▶ _EXERCISE DETAILS_
Repeat verbatim, and only, the lines of the data below, beginning at the line that contains "Given: Click the Datastore Size slider handle" and stopping after the line that contains "Instruction: Open the English language menu".

▶ _SOURCE MATERIAL_
────
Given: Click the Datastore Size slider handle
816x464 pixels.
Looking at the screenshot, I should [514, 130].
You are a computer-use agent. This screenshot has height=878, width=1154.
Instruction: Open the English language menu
────
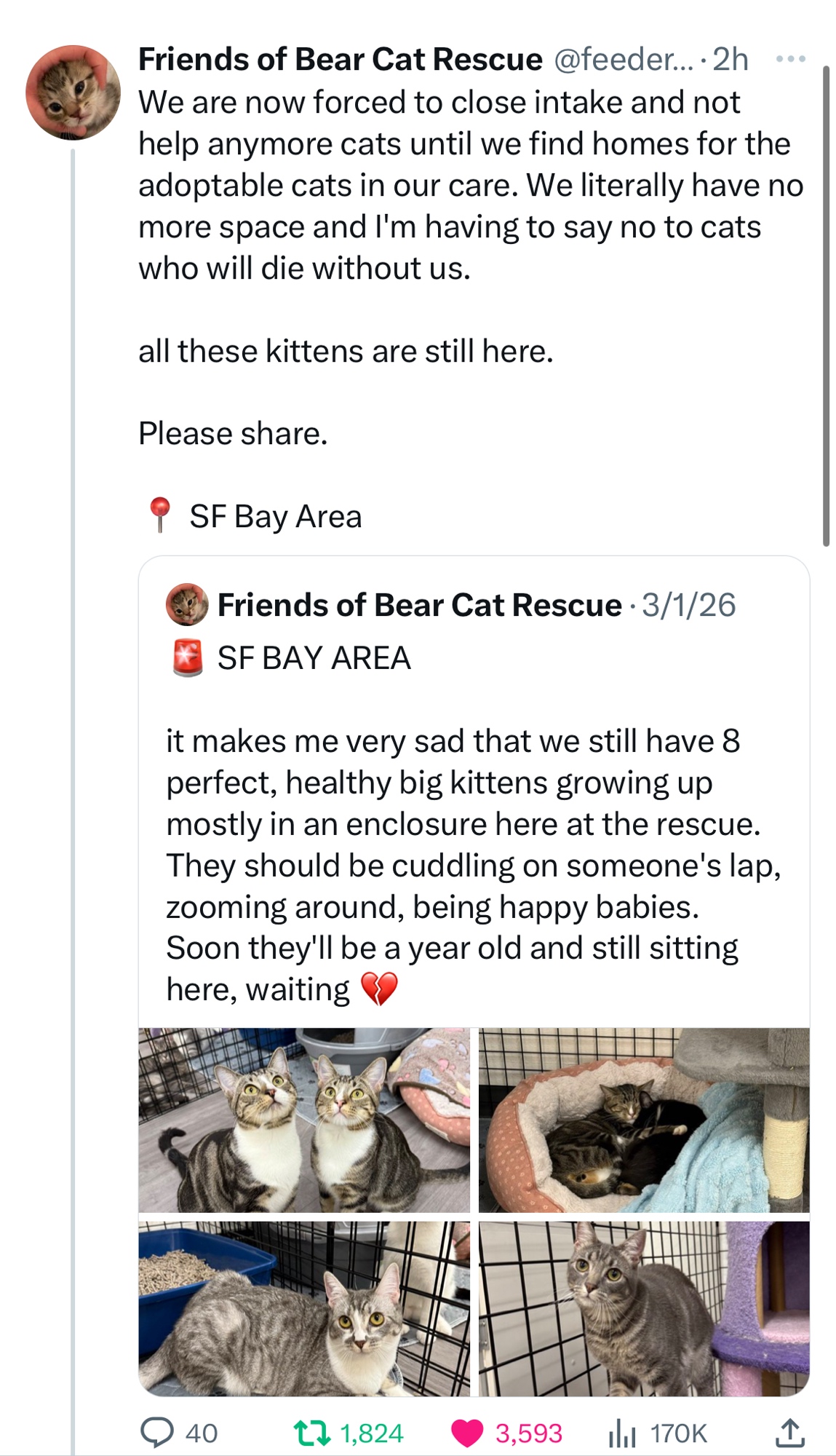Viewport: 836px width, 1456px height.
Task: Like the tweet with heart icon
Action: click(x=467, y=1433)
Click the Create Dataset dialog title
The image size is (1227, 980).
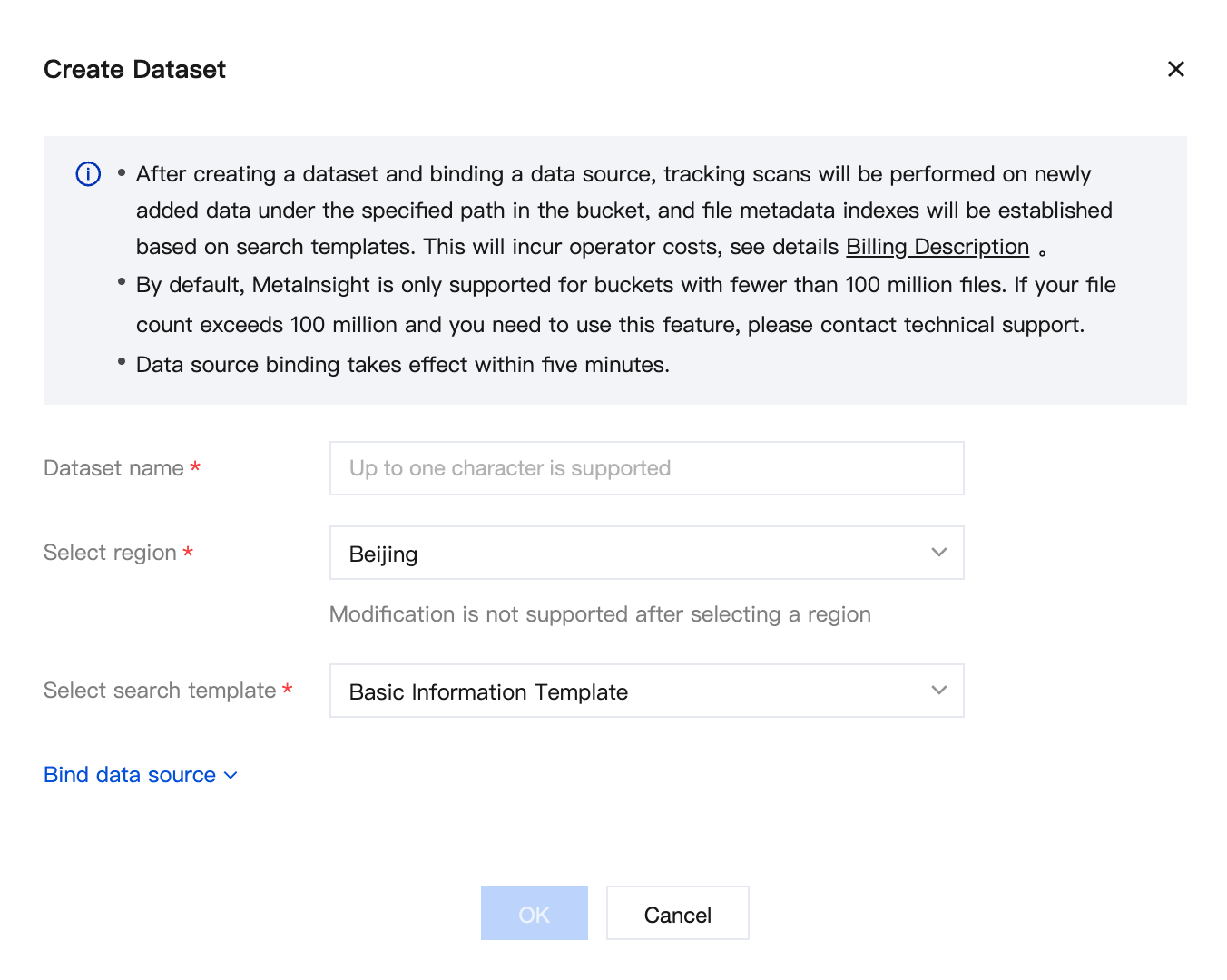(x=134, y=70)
────
▶ _REPLY TO THE EXERCISE_
Given: Click the Datastore Size slider handle
816x464 pixels.
Looking at the screenshot, I should [514, 130].
You are a computer-use agent. This screenshot has height=878, width=1154.
Instruction: Open the English language menu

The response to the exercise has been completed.